Yesterday we looked at some research about the widespread nature of telecommuting. Today we’ll take a look at BLR’s guidance on legal issues revolving around telecommuting.
There are no direct federal laws that regulate telecommuting. However, there are certain ancillary laws employers should consider as well as state laws. Some important federal laws to consider are:
ADA. The Americans with Disabilities Act of 1990 (ADA) requires employers to make reasonable accommodations for employees’ disabilities. An employer is not required to accommodate a disabled employee if the employer can show that the accommodation would impose an undue hardship on its business. The ADA does not mention telecommuting as a potential reasonable accommodation; however, several courts have suggested that employers must consider telecommuting as a reasonable accommodation under certain circumstances.

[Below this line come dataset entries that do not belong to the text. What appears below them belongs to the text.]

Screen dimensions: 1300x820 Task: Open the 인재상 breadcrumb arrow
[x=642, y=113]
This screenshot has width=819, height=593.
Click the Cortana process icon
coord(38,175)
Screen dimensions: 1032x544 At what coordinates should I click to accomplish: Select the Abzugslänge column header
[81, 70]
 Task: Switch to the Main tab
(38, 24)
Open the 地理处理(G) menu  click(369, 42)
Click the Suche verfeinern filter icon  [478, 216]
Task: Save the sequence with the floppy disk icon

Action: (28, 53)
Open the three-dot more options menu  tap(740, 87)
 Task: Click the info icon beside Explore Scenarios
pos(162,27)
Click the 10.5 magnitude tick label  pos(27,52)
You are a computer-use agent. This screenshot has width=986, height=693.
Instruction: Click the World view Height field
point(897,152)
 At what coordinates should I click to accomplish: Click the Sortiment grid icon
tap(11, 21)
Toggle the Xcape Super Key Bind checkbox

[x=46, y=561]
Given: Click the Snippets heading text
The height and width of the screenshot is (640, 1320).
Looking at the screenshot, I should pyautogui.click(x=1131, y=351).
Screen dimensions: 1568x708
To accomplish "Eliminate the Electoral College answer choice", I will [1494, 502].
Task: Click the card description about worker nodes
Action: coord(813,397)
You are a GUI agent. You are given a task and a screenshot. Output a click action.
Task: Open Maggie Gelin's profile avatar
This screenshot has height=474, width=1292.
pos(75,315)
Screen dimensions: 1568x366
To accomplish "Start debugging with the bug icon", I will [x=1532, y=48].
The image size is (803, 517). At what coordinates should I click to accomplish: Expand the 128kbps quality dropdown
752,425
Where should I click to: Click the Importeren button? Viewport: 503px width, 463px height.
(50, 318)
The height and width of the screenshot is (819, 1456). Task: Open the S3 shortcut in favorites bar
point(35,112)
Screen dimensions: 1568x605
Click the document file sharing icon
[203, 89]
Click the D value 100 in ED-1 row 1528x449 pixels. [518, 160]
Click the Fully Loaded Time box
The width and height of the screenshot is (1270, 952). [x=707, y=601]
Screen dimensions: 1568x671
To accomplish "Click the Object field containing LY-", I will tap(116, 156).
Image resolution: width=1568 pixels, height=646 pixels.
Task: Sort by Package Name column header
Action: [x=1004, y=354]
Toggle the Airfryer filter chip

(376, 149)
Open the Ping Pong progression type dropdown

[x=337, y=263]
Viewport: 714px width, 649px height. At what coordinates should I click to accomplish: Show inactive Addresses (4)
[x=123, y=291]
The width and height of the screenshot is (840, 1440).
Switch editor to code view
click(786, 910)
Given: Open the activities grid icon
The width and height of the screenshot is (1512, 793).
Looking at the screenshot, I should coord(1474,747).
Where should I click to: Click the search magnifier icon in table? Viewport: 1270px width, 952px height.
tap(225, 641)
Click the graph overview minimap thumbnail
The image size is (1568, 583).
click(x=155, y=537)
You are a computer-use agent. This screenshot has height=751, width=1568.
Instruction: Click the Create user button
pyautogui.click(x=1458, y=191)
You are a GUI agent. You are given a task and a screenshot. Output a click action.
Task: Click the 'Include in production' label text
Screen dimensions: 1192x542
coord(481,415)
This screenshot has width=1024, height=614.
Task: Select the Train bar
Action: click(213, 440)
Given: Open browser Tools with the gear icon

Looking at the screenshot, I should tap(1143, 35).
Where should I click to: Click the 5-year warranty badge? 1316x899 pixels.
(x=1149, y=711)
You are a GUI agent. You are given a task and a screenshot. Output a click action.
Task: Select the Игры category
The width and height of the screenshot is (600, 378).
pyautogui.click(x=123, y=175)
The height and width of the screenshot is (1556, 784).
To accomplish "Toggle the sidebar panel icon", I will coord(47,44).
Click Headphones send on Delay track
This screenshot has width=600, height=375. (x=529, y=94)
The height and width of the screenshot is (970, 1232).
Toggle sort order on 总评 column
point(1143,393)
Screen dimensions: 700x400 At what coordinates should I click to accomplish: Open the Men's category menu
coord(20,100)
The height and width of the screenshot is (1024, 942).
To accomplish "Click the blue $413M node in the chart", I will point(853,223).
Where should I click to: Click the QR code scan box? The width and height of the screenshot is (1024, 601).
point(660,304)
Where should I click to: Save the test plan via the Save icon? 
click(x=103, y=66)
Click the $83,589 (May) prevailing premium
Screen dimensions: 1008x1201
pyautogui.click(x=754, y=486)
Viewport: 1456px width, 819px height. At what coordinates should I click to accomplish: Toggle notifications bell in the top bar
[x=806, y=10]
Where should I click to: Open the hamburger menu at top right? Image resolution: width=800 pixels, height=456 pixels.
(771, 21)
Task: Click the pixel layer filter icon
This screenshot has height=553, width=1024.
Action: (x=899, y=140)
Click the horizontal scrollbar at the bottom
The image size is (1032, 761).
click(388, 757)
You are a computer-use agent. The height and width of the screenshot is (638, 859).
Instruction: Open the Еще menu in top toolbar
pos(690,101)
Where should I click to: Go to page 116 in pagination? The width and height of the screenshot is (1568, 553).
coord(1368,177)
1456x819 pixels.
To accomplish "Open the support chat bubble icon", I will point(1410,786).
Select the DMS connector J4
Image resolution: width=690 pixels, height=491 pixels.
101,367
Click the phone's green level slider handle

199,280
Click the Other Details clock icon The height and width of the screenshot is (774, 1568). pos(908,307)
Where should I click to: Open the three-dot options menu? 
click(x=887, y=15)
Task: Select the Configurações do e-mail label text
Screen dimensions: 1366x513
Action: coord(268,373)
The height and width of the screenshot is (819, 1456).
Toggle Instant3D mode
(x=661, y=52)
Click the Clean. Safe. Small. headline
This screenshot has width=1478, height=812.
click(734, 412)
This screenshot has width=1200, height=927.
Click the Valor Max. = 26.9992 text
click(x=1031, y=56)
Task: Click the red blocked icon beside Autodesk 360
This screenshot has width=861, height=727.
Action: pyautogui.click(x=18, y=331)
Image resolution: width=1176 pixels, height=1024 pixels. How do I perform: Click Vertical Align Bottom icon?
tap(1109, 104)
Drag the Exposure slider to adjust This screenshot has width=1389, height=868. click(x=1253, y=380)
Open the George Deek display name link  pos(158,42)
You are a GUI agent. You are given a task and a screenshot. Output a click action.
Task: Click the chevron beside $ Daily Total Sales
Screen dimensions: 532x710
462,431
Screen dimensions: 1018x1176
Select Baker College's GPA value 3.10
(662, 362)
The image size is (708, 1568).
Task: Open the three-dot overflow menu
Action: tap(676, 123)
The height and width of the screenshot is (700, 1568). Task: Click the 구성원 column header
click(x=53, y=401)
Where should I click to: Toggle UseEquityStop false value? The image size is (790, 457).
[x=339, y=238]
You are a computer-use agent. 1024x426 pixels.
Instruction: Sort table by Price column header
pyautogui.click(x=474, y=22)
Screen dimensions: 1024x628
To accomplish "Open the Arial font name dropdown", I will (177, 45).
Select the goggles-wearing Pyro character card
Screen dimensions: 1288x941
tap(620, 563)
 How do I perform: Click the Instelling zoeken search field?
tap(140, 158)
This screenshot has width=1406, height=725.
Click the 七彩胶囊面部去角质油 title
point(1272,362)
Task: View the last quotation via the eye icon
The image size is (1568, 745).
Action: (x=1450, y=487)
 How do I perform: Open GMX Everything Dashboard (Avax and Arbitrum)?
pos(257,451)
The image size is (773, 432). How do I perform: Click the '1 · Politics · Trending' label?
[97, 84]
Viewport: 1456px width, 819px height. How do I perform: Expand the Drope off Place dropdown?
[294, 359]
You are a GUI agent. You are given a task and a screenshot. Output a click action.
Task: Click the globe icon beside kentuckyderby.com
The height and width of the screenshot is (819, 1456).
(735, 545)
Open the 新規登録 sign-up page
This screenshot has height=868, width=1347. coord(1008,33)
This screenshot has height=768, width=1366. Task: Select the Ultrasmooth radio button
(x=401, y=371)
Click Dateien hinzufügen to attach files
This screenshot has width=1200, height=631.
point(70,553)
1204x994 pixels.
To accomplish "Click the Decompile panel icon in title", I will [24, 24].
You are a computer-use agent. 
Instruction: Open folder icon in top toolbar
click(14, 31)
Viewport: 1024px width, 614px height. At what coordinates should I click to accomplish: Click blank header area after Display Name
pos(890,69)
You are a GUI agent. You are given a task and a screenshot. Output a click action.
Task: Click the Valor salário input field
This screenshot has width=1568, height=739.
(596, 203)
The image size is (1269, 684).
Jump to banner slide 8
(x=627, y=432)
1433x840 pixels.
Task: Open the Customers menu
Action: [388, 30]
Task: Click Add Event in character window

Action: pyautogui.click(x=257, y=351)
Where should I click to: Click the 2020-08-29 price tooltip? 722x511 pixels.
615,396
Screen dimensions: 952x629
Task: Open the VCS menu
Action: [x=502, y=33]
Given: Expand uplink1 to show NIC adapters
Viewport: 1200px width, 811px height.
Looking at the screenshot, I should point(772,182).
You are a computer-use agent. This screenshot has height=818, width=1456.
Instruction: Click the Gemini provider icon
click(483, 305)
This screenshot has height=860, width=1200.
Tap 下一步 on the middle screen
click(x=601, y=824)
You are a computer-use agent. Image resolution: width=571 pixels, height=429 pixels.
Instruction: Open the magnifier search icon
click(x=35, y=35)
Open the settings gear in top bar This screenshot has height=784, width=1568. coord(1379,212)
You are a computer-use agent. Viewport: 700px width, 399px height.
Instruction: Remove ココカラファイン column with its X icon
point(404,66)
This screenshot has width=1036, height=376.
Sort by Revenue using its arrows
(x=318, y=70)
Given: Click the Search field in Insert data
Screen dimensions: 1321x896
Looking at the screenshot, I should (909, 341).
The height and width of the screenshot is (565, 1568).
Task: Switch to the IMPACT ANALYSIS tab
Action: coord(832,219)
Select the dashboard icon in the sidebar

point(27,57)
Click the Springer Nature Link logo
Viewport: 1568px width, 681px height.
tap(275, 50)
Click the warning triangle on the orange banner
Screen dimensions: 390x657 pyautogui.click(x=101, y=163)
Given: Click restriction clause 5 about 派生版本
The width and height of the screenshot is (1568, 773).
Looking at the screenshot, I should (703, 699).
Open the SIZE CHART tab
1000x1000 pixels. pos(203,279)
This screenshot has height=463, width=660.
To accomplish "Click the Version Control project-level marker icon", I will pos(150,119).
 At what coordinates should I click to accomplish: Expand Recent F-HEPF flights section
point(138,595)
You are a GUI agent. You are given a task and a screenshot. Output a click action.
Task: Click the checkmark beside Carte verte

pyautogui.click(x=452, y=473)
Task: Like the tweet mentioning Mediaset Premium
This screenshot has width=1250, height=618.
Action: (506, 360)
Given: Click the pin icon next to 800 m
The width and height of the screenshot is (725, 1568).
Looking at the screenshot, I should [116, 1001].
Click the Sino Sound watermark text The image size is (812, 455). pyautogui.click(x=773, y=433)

At the very least, the ADA requires an individual examination of each case to determine appropriate reasonable accommodations; therefore, a blanket policy banning telecommuting as a possible method of reasonable accommodation would likely be struck down by a court of law. As with any other employee, employers offering telecommuting as a reasonable accommodation to a disabled employee should evaluate the essential functions of the employee’s job to determine whether telecommuting is even a feasible alternative. If the employer does decide to offer telecommuting as a reasonable accommodation possibility, it should list the essential functions of the job in the telecommuting agreement.
FLSA. Under the Fair Labor Standards Act (FLSA), covered employers are required to pay employees for all hours the employer allows its employees to work, regardless of whether the employer has issued rules prohibiting such additional work. Nonexempt employees are covered by FLSA’s restrictions on minimum wage and overtime regardless of where they perform their jobs, including work done at home offices.
Employers covered by the FLSA must monitor the telecommuters’ hours and enforce any rules limiting such hours. To facilitate this process, the telecommuting agreement should have a section requiring the telecommuter to report hours worked on a daily basis. In addition, the agreement should include a provision advising the employee not to work more than a specified number of hours a week without prior approval. The employer should maintain records on each of his or her telecommuting employees, including the employee’s payment schedule and time reports. To avoid FLSA overtime liability concerning exempt employees, the telecommuting agreement should not transform an exempt employee’s job into a nonexempt clerical or ministerial position.
FMLA. Although the Family Medical Leave Act (FMLA) does not prohibit working at home during leave, the U.S. Department of Labor (DOL) has said that any time spent working for the company cannot count against the employee’s federal allotment of 12 week’s leave.